By Tom Dare
INCREDIBLE FOOTAGE showing a century-old version of the Wizard of Oz film has re-emerged this week, giving a glimpse into the original stage play which made the heart-warming tale world famous.
The film, which dates back to 1910, shows the classic tale played out over various scenes, from protagonist Dorothy being carried away by a ‘cyclone’ to the Wizard of Oz taking off in his hot air balloon at the end of the film.
Other scenes show early versions of the Scarecrow and Tin Man as they make their way through the enchanted land of Oz, though there are quirky differences between the silent movie and the classic 1939 version starring Judy Garland.
The film is based on the 1902 Broadway show ‘The Wizard of Oz’, and tells the story of Dorothy and her dog Toto after they are swept away to the magical land of Oz by a cyclone.

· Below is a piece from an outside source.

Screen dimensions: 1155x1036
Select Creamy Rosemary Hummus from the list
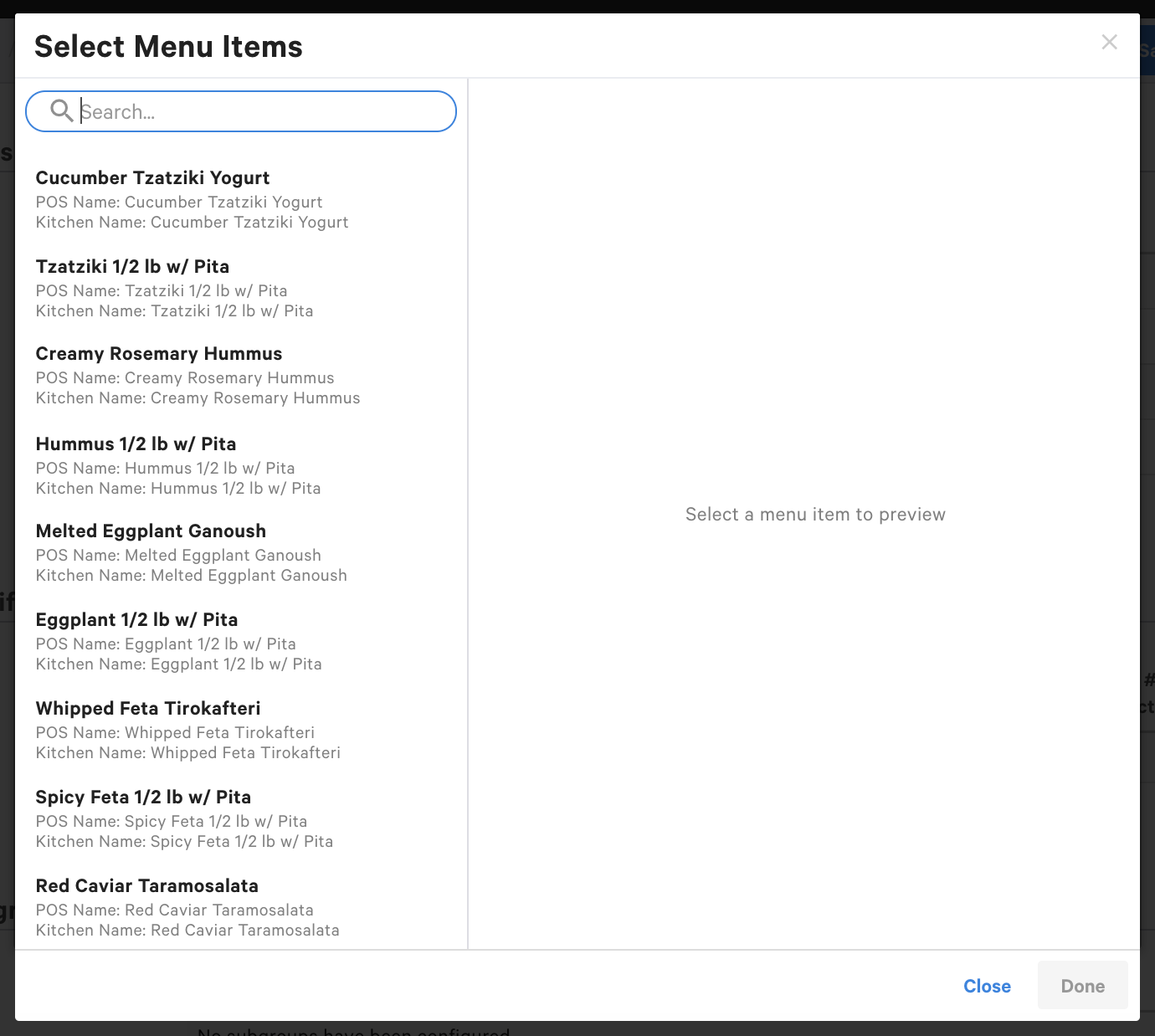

Hugely popular when it was released, the Broadway show was inspired by the classic American novel ‘The Wonderful Wizard of Oz’ by author L. Frank Baum.

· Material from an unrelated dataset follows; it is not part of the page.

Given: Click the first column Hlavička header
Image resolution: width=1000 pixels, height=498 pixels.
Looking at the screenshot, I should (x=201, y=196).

Its Broadway release was soon followed by several film adaptations, with the 1910 version thought to have been the first. There were then another two versions of the classic story made, in 1925 and 1933, before Judy Garland’s classic Hollywood hit became one of the first big screen films to use colour in 1939.
There are some slight discrepancies, though, between the 1910 and 1939 version. For starters, in the earlier version Dorothy encounters the Scarecrow in Kansas, not Oz, while at the end of the earlier version the Scarecrow is made king, something that does not happen in the 1939 version.
And while the story follows the same pattern in both films, there is no mention in the 1939 version of the two donkeys that seem to follow Dorothy wherever she goes in the earlier film.
The 1939 version was a huge success for production company Metro-Goldwyn-Mayer, and confirmed the Wizard of Oz’s status as a great American classic. Indeed, the story was so successful that Baum, who hadn’t originally planned to write any sequels to the original, penned a further 13 books set in the world of Oz, something he said he did to satisfy popular demand for more material.